### ТЕКСТ ДЛЯ ЧТЕНИЯ
Тем не менее вы все же добираетесь до кассы и оплачиваете продукты и вам говорят «хорошего дня» голосом, который больше подходит самой Смерти. Вы везете жуткие рвущиеся пластиковые пакеты с едой в тележке, одно дурацкое колесо которой с маниакальным упорством тянет влево, через всю эту толкучку на замусоренной парковке, и все это для того, чтобы потом тащиться домой в час пик в переполненном внедорожниками и едва передвигающемся потоке машин, и так далее.

Конечно, всем вам это знакомо. Но до сих пор это не входило в вашу жизнь на правах рутины - днями, неделями, месяцами, годами.

Но войдет. Как и множество других однообразных, раздражающих, вроде бы бессмысленных действий. Впрочем, я не об этом. Суть в том, что такие мелкие раздражители и есть поле деятельности умения выбирать. Потому что пробки, заполненные толпами залы магазина, длинные очереди предоставляют время для раздумий. И если я не сделаю сознательный выбор, как думать и на чем сосредоточить свое внимание, я буду взбешен и несчастен всякий раз, когда мне придется идти за покупками. Ведь мной изначально движет уверенность в том, что все подобные ситуации в самом деле «про меня». Что центральную роль играют мой голод, моя усталость и мое желание поскорее попасть домой, а весь остальной мир, кажется, просто встает у меня не пути. И кто все эти люди? Посмотрите, как большинство из них отвратительно, как они глупы и безжизненны, как нечеловечески выглядит это стадо у кассы, как мерзко и грубо ведут себя громко разговаривающие по мобильному в очереди. И как это все глубоко несправедливо по отношению ко мне.

Или же, если моя исходная установка чуть более социально ориентирована, я могу проводить время в вечерней пробке, думая о том, как противны эти огромные дурацкие, перекрывающие полосу внедорожники, «Хаммеры» и пикапы, расточительно сжигающие бензин из своих эгоистичных стапятидесятилитровых баков, или о том, что патриотичные или религиозные лозунги, кажется, всегда наклеены на бамперы самых больших, самых мерзких и себялюбивых машинах, за рулем которых сидят самые неприятные… [отвечая на бурные аплодисменты] (правда, это пример того, как не надо думать)… самые неприятные, неосмотрительные и хамоватые водители. И еще о том, как наши внуки будут презирать нас за то, что мы безоглядно использовали все топливо, вероятно, безвозвратно загубили климат, как мы все испорчены, глупы и эгоистичны, как отвратительно современное общество потребления и другие подобные темы.

Думаю, идея ясна.

### УСЛОВИЕ ЗАДАЧИ 1
Что, согласно тексту для чтения, предоставляет время для раздумий?
### УСЛОВИЕ ЗАДАЧИ 2
Согласуются ли с текстом для чтения эти утверждения? Для каждого ответьте «да» или «нет» и приведите решающие слова текста дословно.
(a) Одно колесо тележки упорно тянет вправо.
(b) На кассе покупателю говорят «хорошего дня».
(c) Рассуждение о внедорожниках в пробке подано как пример того, как надо думать.
### УСЛОВИЕ ЗАДАЧИ 3
Выведите без изменений фрагмент текста для чтения между словами «Или же, если» и «другие подобные темы.» включительно.

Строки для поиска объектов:
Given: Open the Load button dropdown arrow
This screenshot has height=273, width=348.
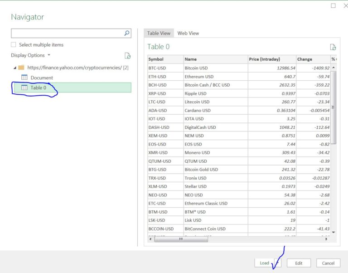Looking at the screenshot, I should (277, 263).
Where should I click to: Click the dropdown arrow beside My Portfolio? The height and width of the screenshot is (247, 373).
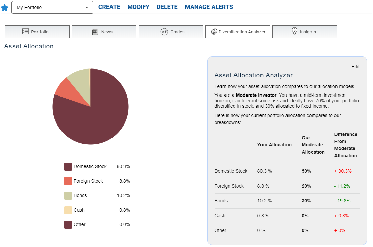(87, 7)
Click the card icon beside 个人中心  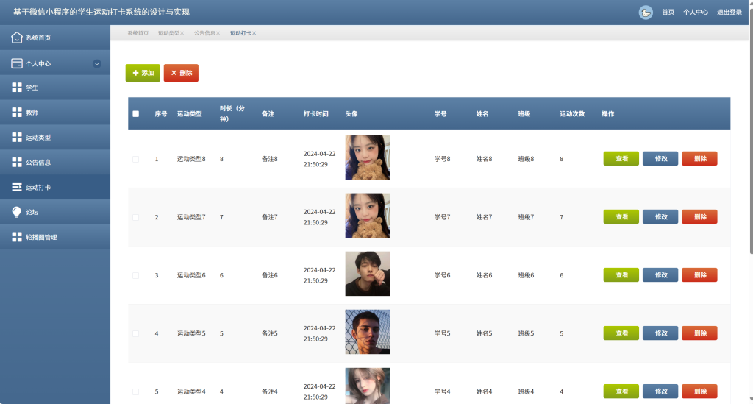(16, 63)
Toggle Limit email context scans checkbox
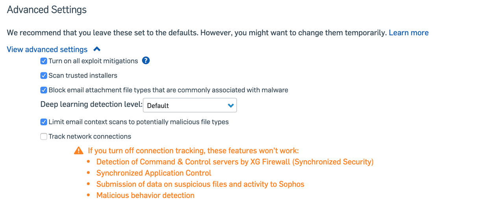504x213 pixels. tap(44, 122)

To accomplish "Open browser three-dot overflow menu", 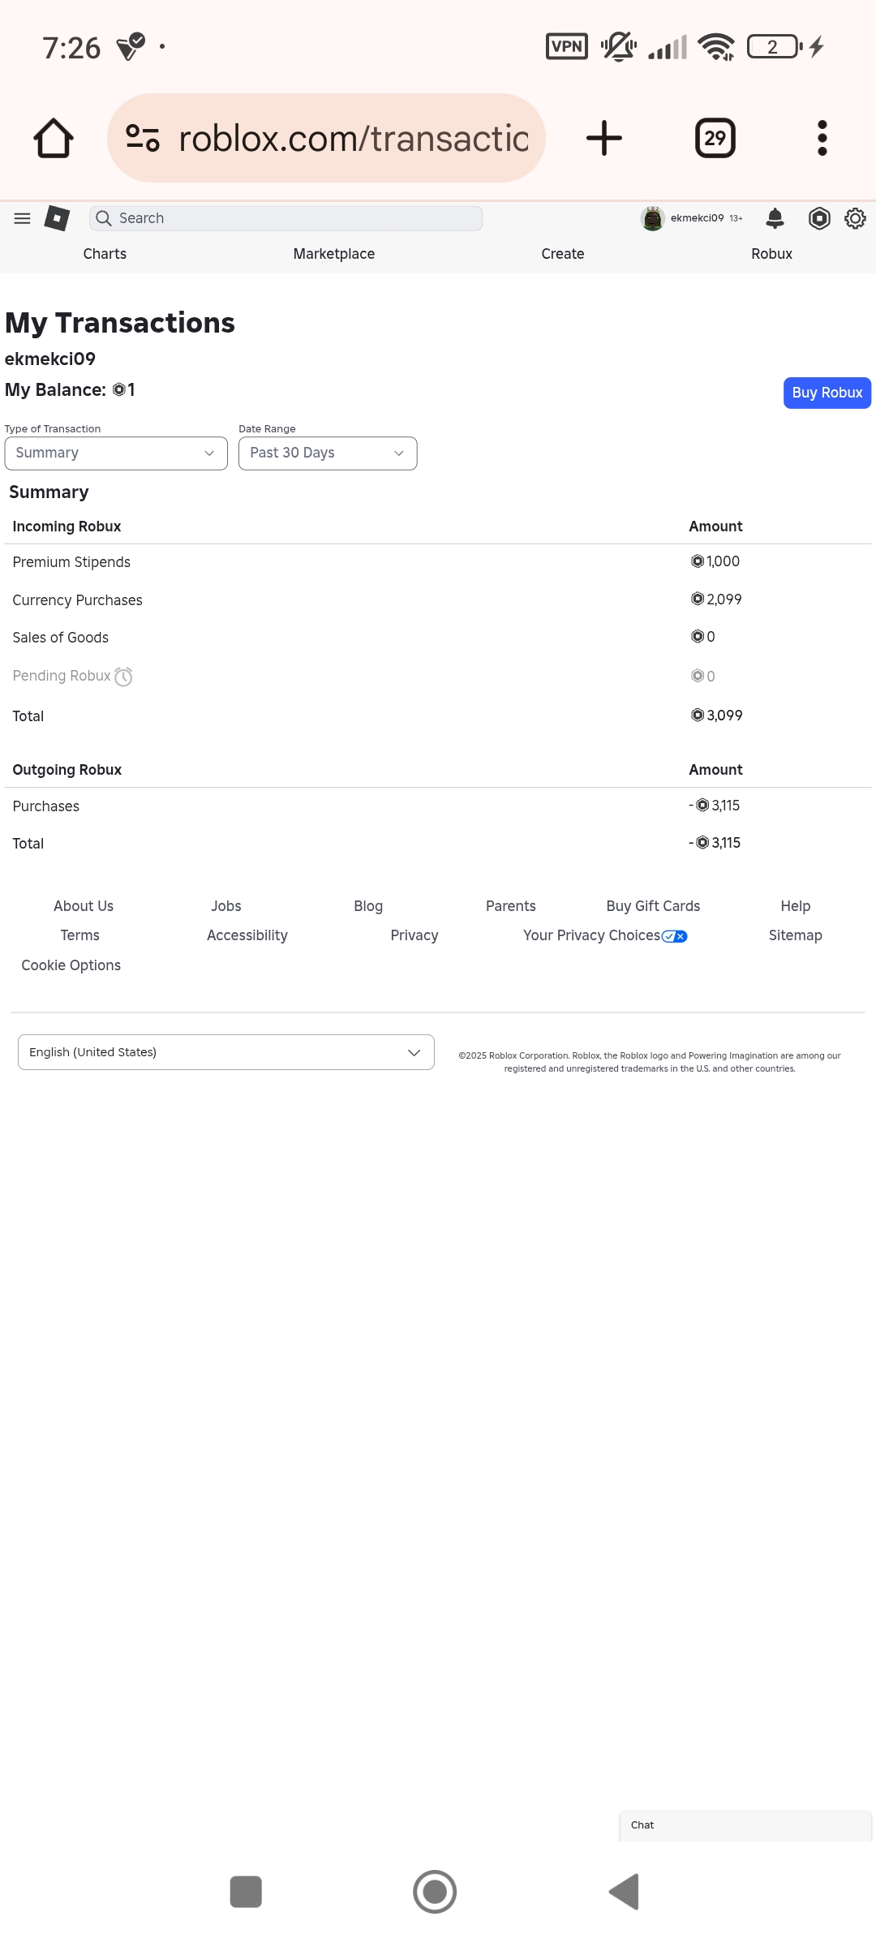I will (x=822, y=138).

---

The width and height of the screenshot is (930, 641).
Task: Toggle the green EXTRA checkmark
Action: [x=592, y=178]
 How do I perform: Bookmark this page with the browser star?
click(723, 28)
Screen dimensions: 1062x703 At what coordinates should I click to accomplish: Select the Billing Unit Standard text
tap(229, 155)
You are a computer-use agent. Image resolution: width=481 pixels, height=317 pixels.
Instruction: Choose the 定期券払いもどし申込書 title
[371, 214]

### РЕЗУЛЬТАТ 1
Пробки, заполненные толпами залы магазина и длинные очереди.

### РЕЗУЛЬТАТ 2
(a) Нет: «одно дурацкое колесо которой с маниакальным упорством тянет влево».
(b) Да: «вам говорят «хорошего дня» голосом, который больше подходит самой Смерти».
(c) Нет: «правда, это пример того, как не надо думать».

### РЕЗУЛЬТАТ 3
Или же, если моя исходная установка чуть более социально ориентирована, я могу проводить время в вечерней пробке, думая о том, как противны эти огромные дурацкие, перекрывающие полосу внедорожники, «Хаммеры» и пикапы, расточительно сжигающие бензин из своих эгоистичных стапятидесятилитровых баков, или о том, что патриотичные или религиозные лозунги, кажется, всегда наклеены на бамперы самых больших, самых мерзких и себялюбивых машинах, за рулем которых сидят самые неприятные… [отвечая на бурные аплодисменты] (правда, это пример того, как не надо думать)… самые неприятные, неосмотрительные и хамоватые водители. И еще о том, как наши внуки будут презирать нас за то, что мы безоглядно использовали все топливо, вероятно, безвозвратно загубили климат, как мы все испорчены, глупы и эгоистичны, как отвратительно современное общество потребления и другие подобные темы.